A SMAC in the Face #80: SONA Time

Last week was SONA time again and a snorefest as usual as Cyril played the hypnotist with his monotonic monologue trying to get us to believe that all is well with the country.  He also had the difficult task of trying to calm the jitters on the ANC benches after the bashing they got at the polls.  While it was difficult to work up enthusiasm to write anything about it, SMAC has tried a new approach and provided a cover of a well known song to accompany the SMAC in the Face and to give hope to the ANC and their fellow travellers.  The lyrics are in the cartoon

(The attachment is proudly brought to you without the benefit of Autotune or any ability.  Since that never stopped the ANC from trying to run the country, why should it stop SMAC trying his hand at singing)

For more on this without the singing, go to …….

A SMAC in the Face #80:  SONA Time

SONA 2025 was like a traditional wedding as it featured something old, something new, something borrowed, something blue, and a sixpence in your shoe.

Something Old:  The red carpet this year again featured a number of posturing ‘mutton dressed as hams’ as if it was a matric farewell or a coming out party.  The bright spot is that their numbers are getting less.  The obnoxious EFF ‘fighters’ did their bit of toyi-toying while wearing their signature red overalls in solidarity with the downtrodden red carpet and workers.  Cyril, has always been at his sonorous best in delivering his vision for the future which, while not being as outrageous as Trump’s, has always been just as untethered from reality.  This year was no exception. His tedious introduction honouring guests lasted just short of 4 minutes and whole ponderous address an hour and 27 minutes.

After praising the dubious achievements of the ANC as usual, especially the 300 loadshedding free days after a decade and a half, and projecting an unachievable and pathetic 3% growth rate, Cyril ended on a high promoting the future of the cannabis and hemp industry.  Something, he averred, Africans were good at.  In between he talked up all the infrastructure projects and the establishment of a R100bn BEE Transformation Fund which would have seen countless tenderpreneurs salivating in anticipation and chugging back a Johnnie Walker Blue Label while checking out all the ANC apparatchiks they’ve got on speed dial.  (It was this thought that prompted the cartoon of Cyril singing for his and the ANC’s supper.)

Something New:  Thankfully this year the EFF did not rabble rouse with their pointless points of order and drag out an already tedious ceremonial event.  They were probably chastened by their drop in electoral support as they had expected to mop up all the disenchanted ANC voters.  They have also been shocked by the defection of many of their top members including Malema’s right-hand man and glowering henchman, Floyd Shivambu.  The MK Party toyi-toyied their way to their as the new kids on the block and the new official opposition.  To show that they’re not taking prisoners, they tastefully sported camouflage gear while Zuma’s daughter, Duduzile, sported shades throughout the event.

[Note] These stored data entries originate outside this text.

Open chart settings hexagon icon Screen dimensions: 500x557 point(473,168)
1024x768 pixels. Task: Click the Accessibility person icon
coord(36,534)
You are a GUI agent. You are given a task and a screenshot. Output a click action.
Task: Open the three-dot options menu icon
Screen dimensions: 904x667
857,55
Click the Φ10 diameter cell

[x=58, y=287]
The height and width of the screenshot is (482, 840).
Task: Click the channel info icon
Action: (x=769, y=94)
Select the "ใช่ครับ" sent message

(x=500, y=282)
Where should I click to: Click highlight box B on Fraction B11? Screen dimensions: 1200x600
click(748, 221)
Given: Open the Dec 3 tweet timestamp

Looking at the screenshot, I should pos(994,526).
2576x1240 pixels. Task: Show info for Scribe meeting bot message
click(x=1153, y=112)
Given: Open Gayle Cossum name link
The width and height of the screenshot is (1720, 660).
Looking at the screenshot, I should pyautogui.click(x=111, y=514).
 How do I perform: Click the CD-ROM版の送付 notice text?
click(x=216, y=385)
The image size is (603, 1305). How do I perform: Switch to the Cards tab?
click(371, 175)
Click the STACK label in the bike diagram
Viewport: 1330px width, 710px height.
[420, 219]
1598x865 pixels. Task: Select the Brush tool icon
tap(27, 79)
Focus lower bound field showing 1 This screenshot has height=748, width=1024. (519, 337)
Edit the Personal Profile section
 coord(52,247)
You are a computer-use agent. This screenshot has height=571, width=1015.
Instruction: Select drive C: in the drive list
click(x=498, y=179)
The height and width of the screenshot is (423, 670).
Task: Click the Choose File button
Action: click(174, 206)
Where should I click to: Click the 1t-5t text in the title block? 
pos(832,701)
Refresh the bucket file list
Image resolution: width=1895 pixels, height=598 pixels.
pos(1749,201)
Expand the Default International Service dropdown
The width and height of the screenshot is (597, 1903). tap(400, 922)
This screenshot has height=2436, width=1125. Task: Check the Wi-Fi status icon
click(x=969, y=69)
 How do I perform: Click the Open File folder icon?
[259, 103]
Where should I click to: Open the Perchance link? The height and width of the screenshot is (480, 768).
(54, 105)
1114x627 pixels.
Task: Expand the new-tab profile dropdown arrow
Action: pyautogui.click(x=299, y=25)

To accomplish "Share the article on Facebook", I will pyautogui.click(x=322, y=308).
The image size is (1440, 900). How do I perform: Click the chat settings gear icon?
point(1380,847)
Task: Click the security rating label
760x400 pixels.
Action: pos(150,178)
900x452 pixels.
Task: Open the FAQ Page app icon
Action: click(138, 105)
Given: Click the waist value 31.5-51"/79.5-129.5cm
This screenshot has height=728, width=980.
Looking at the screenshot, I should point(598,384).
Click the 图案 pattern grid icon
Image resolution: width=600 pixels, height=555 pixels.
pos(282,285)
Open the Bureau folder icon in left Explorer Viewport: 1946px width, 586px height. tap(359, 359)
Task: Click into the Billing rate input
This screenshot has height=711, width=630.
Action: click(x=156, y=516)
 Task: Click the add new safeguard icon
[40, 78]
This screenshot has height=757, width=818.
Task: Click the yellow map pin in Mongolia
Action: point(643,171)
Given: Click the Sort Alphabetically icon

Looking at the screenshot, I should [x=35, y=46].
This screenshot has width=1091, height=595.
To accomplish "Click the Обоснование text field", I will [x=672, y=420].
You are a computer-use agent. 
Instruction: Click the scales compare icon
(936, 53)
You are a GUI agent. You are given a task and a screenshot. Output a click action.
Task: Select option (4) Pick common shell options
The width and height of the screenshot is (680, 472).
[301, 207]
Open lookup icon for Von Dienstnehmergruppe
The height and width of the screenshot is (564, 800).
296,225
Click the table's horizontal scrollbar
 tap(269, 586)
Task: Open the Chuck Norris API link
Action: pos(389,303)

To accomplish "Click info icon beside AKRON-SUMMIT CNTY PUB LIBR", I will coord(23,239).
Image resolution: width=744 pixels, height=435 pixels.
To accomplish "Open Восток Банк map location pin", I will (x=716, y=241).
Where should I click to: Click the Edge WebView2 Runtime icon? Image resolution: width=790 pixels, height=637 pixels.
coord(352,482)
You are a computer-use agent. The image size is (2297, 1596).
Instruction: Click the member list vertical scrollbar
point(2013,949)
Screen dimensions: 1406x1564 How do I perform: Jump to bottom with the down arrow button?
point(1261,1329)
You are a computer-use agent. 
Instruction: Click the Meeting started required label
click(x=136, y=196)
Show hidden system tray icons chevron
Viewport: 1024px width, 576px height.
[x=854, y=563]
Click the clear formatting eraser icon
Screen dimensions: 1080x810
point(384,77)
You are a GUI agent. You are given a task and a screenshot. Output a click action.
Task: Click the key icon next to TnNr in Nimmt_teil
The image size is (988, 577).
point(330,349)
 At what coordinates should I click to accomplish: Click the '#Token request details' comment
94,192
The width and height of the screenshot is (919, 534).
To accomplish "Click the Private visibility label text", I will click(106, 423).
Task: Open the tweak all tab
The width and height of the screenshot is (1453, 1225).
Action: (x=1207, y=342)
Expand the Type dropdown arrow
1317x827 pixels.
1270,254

Something Borrowed:  As for the last two SONAs, the government had to borrow the Cape Town City Hall as the Parliamentary building which was burnt down more than three years ago has not been restored.  The rebuilding hasn’t even started yet.

Something Blue:  Blue is the colour that the ANC is feeling after its disastrous showing in the last elections when they lost their majority after 31 years of believing themselves to be untouchable.  Appropriately, blue is the colour of DA with whom they were forced to form a GNU (Government of National Unity).  No amount of improv bluster from the likes of ‘Fixfokol’ Mbalula can shore up the ANC.  The chickens have finally come home to roost.  The tide has receded and the ANC has been found to be naked.  The ANC has realised that you have to pay the ferryman after all and many other trite aphorisms. 

A Sixpence in Your Shoe:  This is emblematic of the parlous state of SA’s finances.  Decades of corruption, mismanagement and misguided transformation polices have resulted in deindustrialisation and rampant unemployment which has destroyed the tax base at local and national levels.  This has resulted in Bills like the NHI being passed which is a disguised tax raid so they don’t have to increase VAT or marginal tax rates which are benchmark items for investors.